Trump shooting shows just how inured and blase we have become to violence, death | Opinion

Donald Trump was escorted off the stage at a rally in Butler, Penn. after he narrowly escaped an assassin’s bullet.
Donald Trump was escorted off the stage at a rally in Butler, Penn. after he narrowly escaped an assassin’s bullet. NurPhoto via AFP

Death is sacred and terrible, and society must revere it.

On July 13, at a rally in Butler, PA, Donald Trump narrowly escaped an assassin’s bullet when he slightly shifted his head, and the racing projectile shaved off, instead, a morsel of ear.

The entirety of the incident lasted mere seconds, with multiple rounds fired. In the end, two others were critically injured and two were dead, the shooter and a man seated in the bleachers.

Watching the incident play out on my television with concurrent commentary and, later, listening to a wide swathe of reactions, I was overwhelmingly struck by the banality with which our society has come to treat death.

Didn’t we once collectively hold our breath, then let out an immense sigh of relief for those death only fleetingly touched? And for the ones caught in death’s full embrace, didn’t we coalesce in mourning?

When JFK was assassinated in 1963, the world “stopped turning.” Whole families, together with neighbors, watched with tear-filled eyes on living room televisions, pedestrians on sidewalks embraced and wept, and car traffic halted, with occupants converging on streets in sorrow.

July 13 saw very little of this heartfelt solidarity.

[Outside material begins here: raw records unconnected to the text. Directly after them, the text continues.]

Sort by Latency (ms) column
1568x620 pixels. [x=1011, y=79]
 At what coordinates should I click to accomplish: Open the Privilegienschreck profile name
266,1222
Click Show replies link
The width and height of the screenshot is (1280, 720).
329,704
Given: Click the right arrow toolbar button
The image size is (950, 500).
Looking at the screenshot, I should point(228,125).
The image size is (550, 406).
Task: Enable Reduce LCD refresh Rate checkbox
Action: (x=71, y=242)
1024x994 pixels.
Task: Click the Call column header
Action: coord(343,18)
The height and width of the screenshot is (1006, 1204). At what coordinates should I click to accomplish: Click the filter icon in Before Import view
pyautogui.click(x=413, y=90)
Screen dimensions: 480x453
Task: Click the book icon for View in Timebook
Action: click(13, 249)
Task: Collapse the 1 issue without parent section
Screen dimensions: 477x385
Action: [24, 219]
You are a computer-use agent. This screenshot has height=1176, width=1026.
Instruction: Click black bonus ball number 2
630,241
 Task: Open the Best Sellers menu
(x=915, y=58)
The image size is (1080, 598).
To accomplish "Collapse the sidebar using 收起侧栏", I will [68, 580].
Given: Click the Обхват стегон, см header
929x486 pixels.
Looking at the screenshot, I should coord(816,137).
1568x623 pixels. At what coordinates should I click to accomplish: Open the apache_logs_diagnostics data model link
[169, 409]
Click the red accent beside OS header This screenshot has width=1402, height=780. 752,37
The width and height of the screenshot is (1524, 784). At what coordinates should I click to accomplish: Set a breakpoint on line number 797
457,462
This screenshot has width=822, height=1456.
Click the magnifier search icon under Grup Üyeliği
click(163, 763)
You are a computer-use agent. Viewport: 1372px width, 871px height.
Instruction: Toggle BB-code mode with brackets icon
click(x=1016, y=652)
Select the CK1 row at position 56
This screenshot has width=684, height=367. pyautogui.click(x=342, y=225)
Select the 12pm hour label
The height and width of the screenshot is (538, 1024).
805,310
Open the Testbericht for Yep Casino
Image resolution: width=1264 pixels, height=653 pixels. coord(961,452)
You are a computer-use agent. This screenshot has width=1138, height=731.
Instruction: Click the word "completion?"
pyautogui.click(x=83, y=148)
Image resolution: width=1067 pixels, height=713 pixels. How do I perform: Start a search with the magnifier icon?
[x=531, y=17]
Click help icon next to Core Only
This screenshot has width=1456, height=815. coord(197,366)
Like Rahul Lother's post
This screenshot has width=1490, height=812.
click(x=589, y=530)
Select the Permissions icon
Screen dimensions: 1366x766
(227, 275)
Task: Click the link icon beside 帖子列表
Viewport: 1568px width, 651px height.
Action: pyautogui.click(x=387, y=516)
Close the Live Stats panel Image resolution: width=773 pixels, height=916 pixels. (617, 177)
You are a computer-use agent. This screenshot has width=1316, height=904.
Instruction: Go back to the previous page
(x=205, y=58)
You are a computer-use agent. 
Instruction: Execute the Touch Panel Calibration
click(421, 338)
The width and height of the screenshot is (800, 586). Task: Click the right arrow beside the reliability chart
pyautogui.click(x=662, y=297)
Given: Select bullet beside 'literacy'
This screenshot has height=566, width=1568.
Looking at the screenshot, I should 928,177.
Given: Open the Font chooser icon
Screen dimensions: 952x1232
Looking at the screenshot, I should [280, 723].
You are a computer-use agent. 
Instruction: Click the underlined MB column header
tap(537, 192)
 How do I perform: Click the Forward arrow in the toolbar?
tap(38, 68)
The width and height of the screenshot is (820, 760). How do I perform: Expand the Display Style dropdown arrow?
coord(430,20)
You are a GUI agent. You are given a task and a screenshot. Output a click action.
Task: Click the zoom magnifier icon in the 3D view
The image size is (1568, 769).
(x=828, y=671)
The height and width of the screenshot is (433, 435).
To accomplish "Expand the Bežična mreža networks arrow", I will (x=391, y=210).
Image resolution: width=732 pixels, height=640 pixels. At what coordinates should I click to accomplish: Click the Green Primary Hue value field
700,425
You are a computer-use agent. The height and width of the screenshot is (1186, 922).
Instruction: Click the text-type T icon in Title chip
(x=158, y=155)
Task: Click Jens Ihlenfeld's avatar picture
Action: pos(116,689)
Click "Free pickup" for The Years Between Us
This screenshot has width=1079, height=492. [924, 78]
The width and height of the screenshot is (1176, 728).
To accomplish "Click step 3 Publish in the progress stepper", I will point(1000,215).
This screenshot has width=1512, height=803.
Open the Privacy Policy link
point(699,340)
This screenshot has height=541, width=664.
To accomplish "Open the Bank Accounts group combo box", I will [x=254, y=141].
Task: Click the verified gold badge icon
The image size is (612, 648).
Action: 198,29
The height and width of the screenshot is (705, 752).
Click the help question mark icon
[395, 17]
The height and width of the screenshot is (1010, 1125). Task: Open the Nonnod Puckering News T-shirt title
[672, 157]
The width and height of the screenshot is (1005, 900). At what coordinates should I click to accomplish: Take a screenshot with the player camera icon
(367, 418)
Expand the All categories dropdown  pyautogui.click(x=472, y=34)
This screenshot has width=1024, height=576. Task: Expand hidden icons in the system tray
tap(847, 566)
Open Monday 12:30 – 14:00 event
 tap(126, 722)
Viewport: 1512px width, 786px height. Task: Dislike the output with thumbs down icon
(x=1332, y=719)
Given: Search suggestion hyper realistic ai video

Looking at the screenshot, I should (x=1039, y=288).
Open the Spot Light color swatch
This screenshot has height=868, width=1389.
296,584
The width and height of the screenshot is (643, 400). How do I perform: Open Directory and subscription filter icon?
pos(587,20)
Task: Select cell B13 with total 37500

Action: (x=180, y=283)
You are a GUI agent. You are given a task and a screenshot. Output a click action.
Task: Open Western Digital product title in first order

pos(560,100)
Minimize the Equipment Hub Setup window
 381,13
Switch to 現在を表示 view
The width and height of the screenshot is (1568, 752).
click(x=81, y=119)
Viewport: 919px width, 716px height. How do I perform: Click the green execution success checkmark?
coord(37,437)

CNN initially brushed it off as an “incident” in which the former president “fell.”

One witness simply said, “Yeah, I guess some guy in the stands was killed.”

Social media posts expressed disdain at the shooter’s lackluster marksmanship and lamented that it was “so, so close to being the best day ever.”

In Times Square, it was the run-of-the-mill flurry of solipsism as jumbotrons showed the standard frivolous fare — 61 years ago, a behemoth Walter Cronkite would have solemnly recounted for a sea of upturned, riveted eyes the tragic events of that day.

I grieve for all of death’s victims on January 13, those who felt only a glancing chilled finger and those taken into his arms entirely:

Corey Comperatore

David Dutch

James Copenhaver

Donald Trump

Thomas Matthew Crooks

When a society loses its shared deference for death, what becomes of its humanity? Is it not fated to a pitiless future of every man for himself? This is a tomorrow that should kindle fear in us all.

Scott Hammond is a Lexington resident.